- **WHAT TO WORK ON**: Update the column on making baseball's opening day a national holiday by rewriting everything from "John McGrath: When" down to "a national holiday?" with "holiday" changed to "celebration".

John McGrath: When opening day returns to its roots, I’ll declare a holiday

john.mcgrath@thenewstribune.comFebruary 26, 2014 

Should Major League Baseball’s opening day be recognized as a national holiday?

The idea has been submitted by Hall of Fame shortstop Ozzie Smith, who is teaming up with Bud — the Anheuser Busch beer brand, not commissioner Allan “Bud” Selig — to collect 100,000 names on a petition. If enough supporters sign on within 30 days, Smith will deliver the signatures to the White House, where the Obama administration must consider it under the We the People petitioning program.

“Coming from St. Louis, of course, being such a baseball town, it’s sort of an unofficial holiday, opening day, so they thought it would be a good idea for Mr. Smith to just take a trip to Washington,” the Cardinals legend told The Associated Press on Tuesday. “I don’t know what the odds of success are … with the Budweiser machine behind it, I’m sure we’ll get the 100,000 signatures.”

I don’t know what the odds of success are either, although I suspect the chance of national-holiday status for opening day is slimmer than a new edition of postage stamps honoring Barry Bonds and Roger Clemens.

But I understand the sentiment: Opening day long has been a chance for students to skip school — and office workers to sneak out early — so they can regale in the fanfare of a first pitch thrown in Tokyo at 3 a.m.

Sorry, that’s an exaggeration — and like any exaggeration, it’s inaccurate. The first pitch of the 2014 season, scheduled to begin with a game between the Dodgers and Diamondbacks on March 22, will be thrown in Sydney, where TV viewers on the West Coast can see it at 1 a.m.

- **Collection entries**:
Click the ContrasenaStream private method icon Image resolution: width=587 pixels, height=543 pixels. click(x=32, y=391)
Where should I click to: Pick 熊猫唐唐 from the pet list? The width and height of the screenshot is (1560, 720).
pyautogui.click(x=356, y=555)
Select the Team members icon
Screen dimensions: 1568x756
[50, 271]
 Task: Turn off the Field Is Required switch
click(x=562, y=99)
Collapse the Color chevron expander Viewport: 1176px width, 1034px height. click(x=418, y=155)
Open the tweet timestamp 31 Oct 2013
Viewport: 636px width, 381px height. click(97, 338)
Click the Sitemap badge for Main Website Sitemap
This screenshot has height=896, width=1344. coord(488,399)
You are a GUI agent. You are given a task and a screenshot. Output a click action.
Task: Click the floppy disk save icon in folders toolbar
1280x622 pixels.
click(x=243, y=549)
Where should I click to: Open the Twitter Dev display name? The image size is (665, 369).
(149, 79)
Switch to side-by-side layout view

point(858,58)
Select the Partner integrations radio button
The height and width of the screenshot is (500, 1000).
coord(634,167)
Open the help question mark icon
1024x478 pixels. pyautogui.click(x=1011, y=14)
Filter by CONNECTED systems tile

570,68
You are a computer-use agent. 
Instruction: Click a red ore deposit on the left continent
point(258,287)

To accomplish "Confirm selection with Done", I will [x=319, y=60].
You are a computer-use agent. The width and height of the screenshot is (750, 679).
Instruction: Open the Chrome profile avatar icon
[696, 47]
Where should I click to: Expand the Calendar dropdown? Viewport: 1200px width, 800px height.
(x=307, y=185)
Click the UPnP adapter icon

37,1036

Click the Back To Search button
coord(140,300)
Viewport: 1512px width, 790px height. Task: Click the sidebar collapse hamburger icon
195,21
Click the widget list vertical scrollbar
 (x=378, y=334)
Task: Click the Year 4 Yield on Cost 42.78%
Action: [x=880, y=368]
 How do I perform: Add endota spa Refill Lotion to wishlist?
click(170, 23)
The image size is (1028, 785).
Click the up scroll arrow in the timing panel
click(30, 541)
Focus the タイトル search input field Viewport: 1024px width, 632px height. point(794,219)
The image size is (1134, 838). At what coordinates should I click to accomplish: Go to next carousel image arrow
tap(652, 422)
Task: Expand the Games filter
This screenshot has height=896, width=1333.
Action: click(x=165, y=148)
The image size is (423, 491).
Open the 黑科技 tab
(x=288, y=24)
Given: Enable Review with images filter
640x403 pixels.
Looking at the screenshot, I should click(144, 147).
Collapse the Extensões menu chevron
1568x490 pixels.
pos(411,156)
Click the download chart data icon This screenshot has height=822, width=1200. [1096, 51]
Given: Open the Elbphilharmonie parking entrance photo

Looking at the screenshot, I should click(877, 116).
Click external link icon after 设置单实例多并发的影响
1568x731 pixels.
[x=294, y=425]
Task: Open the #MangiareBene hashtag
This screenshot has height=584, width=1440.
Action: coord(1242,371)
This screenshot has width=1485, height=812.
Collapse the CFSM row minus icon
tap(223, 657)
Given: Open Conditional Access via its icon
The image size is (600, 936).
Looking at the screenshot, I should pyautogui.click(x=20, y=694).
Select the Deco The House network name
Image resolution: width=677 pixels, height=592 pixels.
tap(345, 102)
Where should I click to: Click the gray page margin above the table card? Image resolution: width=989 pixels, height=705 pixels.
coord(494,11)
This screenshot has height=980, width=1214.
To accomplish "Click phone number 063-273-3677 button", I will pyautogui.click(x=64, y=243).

- **FINAL ANSWER**:
John McGrath: When opening day returns to its roots, I’ll declare a celebration

john.mcgrath@thenewstribune.comFebruary 26, 2014 

Should Major League Baseball’s opening day be recognized as a national celebration?